Of course you are. Why wouldn’t you be?

If you’re running a large organisation, putting the systems in place to help your team work anytime anywhere has been a top priority for your IT team.

It’s also been the priority for the last tech giants for the last decade. And now you can run your entire business from the cloud.

If you’re a newish company, that way of working must just seem natural.

But here’s the challenge, as I see it.

A Google funded study in 2010 found, perhaps unsurprisingly, that collaboration and innovation are closely correlated.

So, encouraging the first should help with the second.

So, how do you go about that? Well, you start by providing the tools that organisations like Google sell – according to them anyway.

And that raises other issues, and perhaps some of these are familiar to you as well.

In most organisations, the balance between having room to create and innovate and the need to be secure and locked down usually ends with everything being locked down.

You’re free to do anything you want, as long as it’s in Microsoft Excel or Google Docs.

And that is increasingly not very much. In the online version of Excel, for example, you can’t really do much with macros or automation. Getting started is harder in Google docs.

Many employees in companies are probably frustrated.

Frustrated because they know what good should look like, but they’re working with tools that are so limited for security reasons that they might as well be working with a typewriter for all the increased productivity they get.

Now, that’s not an easy circle to square. Yes you’d love to give all employees a free rein to do whatever they like.

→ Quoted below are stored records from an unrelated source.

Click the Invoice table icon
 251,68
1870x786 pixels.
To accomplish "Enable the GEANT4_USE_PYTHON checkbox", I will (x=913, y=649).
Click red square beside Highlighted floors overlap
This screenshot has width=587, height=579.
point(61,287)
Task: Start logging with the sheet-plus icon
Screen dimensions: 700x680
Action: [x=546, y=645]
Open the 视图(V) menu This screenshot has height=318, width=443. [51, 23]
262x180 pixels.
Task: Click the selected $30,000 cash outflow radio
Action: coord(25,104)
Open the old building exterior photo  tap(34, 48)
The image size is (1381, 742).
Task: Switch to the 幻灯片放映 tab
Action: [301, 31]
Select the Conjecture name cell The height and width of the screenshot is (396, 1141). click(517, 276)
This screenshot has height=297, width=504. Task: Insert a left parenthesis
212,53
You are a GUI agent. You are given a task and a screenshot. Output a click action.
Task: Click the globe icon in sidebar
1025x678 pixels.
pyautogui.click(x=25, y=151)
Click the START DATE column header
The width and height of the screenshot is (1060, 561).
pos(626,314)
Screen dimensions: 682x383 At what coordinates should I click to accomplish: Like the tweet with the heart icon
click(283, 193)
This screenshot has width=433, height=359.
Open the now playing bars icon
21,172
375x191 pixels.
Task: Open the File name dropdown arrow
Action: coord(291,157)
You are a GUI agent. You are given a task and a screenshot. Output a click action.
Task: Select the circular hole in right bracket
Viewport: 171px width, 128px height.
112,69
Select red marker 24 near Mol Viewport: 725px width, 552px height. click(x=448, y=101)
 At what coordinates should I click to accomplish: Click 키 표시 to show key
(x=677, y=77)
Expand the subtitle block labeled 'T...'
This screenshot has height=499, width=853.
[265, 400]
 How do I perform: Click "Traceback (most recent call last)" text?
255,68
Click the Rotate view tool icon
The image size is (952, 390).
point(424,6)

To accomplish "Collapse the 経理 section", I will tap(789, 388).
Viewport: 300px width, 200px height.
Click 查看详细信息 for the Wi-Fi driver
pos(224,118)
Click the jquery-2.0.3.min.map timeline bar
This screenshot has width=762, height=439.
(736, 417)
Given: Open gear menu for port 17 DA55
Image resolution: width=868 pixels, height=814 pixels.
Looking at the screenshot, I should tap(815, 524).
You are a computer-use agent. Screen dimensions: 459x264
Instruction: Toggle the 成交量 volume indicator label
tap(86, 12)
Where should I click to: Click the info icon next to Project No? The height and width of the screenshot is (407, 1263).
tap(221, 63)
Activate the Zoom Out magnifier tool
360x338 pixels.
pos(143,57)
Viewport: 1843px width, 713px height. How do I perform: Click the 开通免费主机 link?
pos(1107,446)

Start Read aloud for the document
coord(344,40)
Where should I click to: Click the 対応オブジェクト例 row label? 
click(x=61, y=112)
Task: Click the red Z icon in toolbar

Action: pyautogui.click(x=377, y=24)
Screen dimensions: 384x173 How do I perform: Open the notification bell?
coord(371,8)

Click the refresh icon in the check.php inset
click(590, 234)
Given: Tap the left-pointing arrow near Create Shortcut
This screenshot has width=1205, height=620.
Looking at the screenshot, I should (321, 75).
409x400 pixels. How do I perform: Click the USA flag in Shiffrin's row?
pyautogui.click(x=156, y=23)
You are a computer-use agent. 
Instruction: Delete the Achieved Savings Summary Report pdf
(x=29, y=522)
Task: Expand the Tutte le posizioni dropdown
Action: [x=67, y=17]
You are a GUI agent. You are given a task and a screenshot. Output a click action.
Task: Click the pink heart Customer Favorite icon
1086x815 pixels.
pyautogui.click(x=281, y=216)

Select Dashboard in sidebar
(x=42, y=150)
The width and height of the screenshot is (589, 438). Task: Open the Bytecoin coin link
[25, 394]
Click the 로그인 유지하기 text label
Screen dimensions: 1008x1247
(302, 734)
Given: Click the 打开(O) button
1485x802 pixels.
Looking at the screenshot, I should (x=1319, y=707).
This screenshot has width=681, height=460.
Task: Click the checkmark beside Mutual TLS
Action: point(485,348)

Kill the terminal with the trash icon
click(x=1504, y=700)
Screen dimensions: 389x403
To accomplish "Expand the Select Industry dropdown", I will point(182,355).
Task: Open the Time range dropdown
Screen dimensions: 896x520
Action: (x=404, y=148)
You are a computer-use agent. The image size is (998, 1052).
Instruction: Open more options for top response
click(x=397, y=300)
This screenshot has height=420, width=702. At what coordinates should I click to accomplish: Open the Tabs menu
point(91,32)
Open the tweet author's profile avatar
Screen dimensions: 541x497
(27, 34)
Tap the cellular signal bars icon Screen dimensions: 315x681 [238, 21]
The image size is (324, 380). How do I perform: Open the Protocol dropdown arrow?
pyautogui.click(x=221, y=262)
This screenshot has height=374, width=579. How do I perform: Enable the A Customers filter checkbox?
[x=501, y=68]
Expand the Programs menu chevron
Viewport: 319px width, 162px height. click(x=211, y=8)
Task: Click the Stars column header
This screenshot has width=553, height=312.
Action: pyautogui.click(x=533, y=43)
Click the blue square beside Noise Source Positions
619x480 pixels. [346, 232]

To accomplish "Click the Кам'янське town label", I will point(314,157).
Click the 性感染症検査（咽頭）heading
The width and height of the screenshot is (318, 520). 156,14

But you don’t want your system crashed or open to anyone, especially someone who decides to delete all your data because they have a grudge.

I know of many organisations that still struggle with simple tasks – like doing a mail merge. They still have to edit and send out documents one by one.

At the other extreme – you have some who say that what you need in a company to be innovative is people that wear t-shirts that say things like “Safety third”.

The first time someone actually has an accident, however, the lawyers will come in and close everything down.

It may be that we’re in the middle of trying to reconcile and understand this new way of working.

Or – more likely – we’ve simply had this problem all the time. How do we get people and machines to work better together.

And the place to start is – we don’t.

Machines are good at repetitive, mechanical tasks.

People are good at creative and social tasks.

We should start by getting machines and people to do what they are good at.

It’s only when we have to get machines and people working together that we should, very reluctantly, put them together.

Does that sound bonkers. Completely unreasonable?

Well… let me ask you this.

If you weren’t able to get to your mobile phone all the time – perhaps you left it at home – just how much more work would you get done without being interrupted?

Cheers,

Karthik Suresh

What Do You Need To Know To Be A CEO?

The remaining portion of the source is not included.